The frequency of medical ultrasound ranges between 2 and 20 MHz. The speed of sound in tissues is about 1,500 m/sec. The average wavelength of the ultrasound beam in this band is less than 1 mm. This limits the use of ultrasound to structures that are 1 mm in diameter or larger (Fig. 6.1). Most nerves of interest range from 2 to 10 mm. Veins and arteries of interest are typically 3 to 15 mm.

Many factors contribute to the quality and resolution of the ultrasound image. In general, higher frequency probes generate higher resolution images. Unfortunately, the signal strength or intensity (I) of high-frequency ultrasound waves (10 to 20 MHz) is rapidly attenuated in tissue. Thus, high-frequency probes are best suited for structures less than 4 cm deep from the skin. For deeper structures, probes in the 2 to 5 MHz range are more useful (Fig. 6.2). The speed of sound in air and tissues varies from 300 m/sec in air to 4,000 m/sec in bone. In soft tissues, blood, and cystic fluid, the speed of sound is about 1,500 m/sec. Most ultrasound platforms assume an average speed for beam propagation of about 1,500 m/sec. Because the speed of sound differs slightly in different types of soft tissues, small imaging artifacts may occur as the beam passes from one tissue type to another.

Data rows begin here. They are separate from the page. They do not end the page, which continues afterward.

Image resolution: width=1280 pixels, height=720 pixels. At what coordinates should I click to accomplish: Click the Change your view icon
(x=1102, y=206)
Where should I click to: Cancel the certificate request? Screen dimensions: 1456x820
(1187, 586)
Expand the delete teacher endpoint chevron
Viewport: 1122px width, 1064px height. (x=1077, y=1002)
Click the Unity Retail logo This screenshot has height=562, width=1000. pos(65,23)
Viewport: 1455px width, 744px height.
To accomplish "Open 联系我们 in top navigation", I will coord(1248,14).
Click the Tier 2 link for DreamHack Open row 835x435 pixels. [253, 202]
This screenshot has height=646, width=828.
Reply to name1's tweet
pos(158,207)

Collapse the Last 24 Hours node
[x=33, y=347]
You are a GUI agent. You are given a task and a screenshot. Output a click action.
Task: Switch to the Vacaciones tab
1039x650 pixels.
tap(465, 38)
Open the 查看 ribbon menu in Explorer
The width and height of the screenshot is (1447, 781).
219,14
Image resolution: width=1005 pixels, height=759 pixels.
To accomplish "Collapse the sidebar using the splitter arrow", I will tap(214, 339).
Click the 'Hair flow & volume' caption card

This occurs most frequently when the beam passes from soft tissue through blood or cystic fluid.

The ultrasound beam may be refracted as it passes through tissue. When this occurs, a nerve or other organ may appear at a different anatomical location than its actual site. This is the same phenomenon responsible for the apparent bending of your forearm when you place it in a bucket of water (Fig. 6.3). Notice that the needle appears to be bent as it enters a fluid-filled cyst in Figure 6.3B. Fat globules below the skin, in the muscle, and around nerves are about 1 mm in diameter. These globules (Fig. 6.4A) serve as scattering and diffraction sites for the incident and reflected ultrasound beam and cause a speckled appearance in the image (Fig. 6.4B, C). This is called speclation. For these reasons, obese patients can be very difficult to image (Fig. 6.5A, B).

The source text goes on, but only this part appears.